Professor Anderson emphasizes that this research is not specific to UAV's, as the theory is very general. It can be applied to any dynamical system that has (approximately) linear dynamics, and all the results go through seamlessly.
“This is in stark contrast to the more experimental work in this area, which often requires extensive hand-tuning and even then you don't know if meta-learning will work,” Professor Anderson says.
The team’s work stands out not only for its theoretical contributions but also for its potential practical applications. Their algorithm shows promise in stabilizing systems across all tasks at each iteration of the design process and provides an upper-bound on the rate at which it converges to the optimal controller.

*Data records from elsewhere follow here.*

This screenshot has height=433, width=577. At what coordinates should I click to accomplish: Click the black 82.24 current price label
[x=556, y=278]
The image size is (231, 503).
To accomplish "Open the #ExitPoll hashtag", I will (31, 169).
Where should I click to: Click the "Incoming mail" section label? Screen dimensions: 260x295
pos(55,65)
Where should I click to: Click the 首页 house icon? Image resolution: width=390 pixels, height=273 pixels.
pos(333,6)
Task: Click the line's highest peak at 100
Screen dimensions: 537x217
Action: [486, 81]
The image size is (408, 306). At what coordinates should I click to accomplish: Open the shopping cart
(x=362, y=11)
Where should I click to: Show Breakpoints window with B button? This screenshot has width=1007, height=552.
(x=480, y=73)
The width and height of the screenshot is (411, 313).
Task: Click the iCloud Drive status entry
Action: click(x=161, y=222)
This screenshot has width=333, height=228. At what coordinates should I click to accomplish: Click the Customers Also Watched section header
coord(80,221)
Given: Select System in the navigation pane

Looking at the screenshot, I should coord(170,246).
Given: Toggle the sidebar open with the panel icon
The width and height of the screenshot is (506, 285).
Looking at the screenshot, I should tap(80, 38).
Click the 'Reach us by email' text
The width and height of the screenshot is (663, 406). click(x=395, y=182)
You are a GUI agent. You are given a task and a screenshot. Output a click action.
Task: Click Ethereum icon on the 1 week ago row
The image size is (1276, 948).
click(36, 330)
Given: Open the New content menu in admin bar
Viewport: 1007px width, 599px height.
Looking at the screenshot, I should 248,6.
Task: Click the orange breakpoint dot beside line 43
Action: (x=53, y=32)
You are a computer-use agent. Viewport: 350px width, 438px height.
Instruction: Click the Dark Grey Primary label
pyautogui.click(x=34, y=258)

L4DC, hosted this year at the University of Oxford, aims to create a new community that rigorously integrates machine learning, control theory, and optimization. As the explosion of real-time data from physical world devices continues, rethinking the foundations of these disciplines becomes crucial. The workshop's mission aligns perfectly with the goals of Professor Anderson and his team.
Reflecting on the award, Anderson emphasized, “We’re thrilled about this project and are eager to implement it on real robotic systems, a collaboration we’re currently pursuing with Professor Brian Plancher (EE affiliated faculty) at Barnard.”